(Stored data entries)

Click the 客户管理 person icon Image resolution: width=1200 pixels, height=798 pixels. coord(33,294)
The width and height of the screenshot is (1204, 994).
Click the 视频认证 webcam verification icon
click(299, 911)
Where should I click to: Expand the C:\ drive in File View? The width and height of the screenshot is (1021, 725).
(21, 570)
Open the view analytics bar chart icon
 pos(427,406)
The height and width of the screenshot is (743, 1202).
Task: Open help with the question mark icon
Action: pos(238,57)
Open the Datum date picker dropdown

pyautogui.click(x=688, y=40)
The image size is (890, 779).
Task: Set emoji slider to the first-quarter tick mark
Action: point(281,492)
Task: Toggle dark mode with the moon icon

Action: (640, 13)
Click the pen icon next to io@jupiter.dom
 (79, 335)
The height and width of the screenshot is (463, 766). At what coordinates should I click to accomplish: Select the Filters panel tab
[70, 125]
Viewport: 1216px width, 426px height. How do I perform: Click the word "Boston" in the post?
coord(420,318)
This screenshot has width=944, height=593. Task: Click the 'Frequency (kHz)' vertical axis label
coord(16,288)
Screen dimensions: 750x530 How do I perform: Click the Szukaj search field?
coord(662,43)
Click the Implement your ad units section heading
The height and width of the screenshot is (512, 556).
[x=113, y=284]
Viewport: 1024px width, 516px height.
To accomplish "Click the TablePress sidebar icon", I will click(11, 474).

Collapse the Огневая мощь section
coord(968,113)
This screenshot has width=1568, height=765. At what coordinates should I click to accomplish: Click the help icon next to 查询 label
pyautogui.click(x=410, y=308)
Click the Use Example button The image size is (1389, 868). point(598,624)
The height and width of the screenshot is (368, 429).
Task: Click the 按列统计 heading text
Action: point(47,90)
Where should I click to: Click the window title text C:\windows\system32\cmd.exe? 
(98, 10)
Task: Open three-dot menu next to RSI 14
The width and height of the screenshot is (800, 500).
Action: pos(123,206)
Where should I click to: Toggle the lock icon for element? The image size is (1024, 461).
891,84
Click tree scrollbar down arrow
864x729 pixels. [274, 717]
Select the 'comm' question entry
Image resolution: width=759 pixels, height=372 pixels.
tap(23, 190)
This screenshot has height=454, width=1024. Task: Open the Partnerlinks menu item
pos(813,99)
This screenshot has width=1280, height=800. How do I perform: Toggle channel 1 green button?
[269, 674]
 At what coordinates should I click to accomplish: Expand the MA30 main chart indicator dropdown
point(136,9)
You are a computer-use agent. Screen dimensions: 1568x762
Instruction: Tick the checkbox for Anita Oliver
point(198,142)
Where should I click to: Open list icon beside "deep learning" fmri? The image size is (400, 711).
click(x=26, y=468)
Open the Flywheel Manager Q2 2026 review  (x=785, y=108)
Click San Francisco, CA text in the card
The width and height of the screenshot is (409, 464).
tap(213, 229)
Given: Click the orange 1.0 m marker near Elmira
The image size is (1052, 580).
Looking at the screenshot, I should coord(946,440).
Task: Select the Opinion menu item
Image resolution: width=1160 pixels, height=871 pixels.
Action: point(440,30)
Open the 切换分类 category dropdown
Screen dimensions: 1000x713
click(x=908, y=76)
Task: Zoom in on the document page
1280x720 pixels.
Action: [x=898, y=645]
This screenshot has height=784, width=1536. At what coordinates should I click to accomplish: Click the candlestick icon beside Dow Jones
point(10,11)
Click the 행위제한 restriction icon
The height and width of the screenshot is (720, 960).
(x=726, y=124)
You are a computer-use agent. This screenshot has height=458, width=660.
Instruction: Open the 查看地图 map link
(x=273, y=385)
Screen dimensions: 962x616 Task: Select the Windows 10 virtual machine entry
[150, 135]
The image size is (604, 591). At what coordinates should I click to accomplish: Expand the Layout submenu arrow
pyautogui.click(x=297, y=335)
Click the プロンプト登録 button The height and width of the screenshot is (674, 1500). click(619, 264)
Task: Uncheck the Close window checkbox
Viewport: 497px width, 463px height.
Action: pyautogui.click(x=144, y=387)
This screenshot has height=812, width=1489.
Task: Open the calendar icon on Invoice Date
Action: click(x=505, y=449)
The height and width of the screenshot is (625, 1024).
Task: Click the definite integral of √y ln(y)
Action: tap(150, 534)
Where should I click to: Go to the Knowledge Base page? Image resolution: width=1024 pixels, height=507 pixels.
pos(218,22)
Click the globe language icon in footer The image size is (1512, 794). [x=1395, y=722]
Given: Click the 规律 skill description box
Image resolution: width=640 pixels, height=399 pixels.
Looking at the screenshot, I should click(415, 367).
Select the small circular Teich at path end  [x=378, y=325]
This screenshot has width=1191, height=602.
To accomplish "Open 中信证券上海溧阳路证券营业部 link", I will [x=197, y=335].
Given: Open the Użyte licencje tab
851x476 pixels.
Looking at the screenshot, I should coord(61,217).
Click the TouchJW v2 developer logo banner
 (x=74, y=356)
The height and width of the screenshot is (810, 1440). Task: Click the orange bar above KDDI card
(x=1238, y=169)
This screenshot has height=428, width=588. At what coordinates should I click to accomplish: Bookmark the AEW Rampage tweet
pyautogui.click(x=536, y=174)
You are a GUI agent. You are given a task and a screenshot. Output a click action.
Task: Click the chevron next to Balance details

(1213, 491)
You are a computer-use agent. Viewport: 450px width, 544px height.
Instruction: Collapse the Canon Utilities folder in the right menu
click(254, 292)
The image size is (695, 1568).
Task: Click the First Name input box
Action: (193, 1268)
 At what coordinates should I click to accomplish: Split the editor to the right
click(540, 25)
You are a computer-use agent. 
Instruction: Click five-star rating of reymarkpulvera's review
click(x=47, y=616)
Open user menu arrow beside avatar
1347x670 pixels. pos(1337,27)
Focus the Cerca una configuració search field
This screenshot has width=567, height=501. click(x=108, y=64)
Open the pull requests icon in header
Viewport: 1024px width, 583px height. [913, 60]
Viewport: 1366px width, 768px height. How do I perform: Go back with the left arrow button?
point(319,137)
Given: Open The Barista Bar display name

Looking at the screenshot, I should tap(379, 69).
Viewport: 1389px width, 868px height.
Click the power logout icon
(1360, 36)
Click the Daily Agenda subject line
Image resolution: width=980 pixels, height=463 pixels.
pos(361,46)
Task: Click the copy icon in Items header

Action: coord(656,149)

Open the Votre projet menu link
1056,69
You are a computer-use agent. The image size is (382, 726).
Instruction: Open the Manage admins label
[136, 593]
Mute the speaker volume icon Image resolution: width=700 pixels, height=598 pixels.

(TASK DETAILS) Above are the records. Print exactly, and only, the lines from the line with "Click the プロンプト登録" to the line with "Select the small", both inclusive.

(ANSWER BOX)
Click the プロンプト登録 button The height and width of the screenshot is (674, 1500). click(619, 264)
Task: Uncheck the Close window checkbox
Viewport: 497px width, 463px height.
Action: pyautogui.click(x=144, y=387)
This screenshot has height=812, width=1489.
Task: Open the calendar icon on Invoice Date
Action: click(x=505, y=449)
The height and width of the screenshot is (625, 1024).
Task: Click the definite integral of √y ln(y)
Action: tap(150, 534)
Where should I click to: Go to the Knowledge Base page? Image resolution: width=1024 pixels, height=507 pixels.
pos(218,22)
Click the globe language icon in footer The image size is (1512, 794). [x=1395, y=722]
Given: Click the 规律 skill description box
Image resolution: width=640 pixels, height=399 pixels.
Looking at the screenshot, I should click(415, 367).
Select the small circular Teich at path end  [x=378, y=325]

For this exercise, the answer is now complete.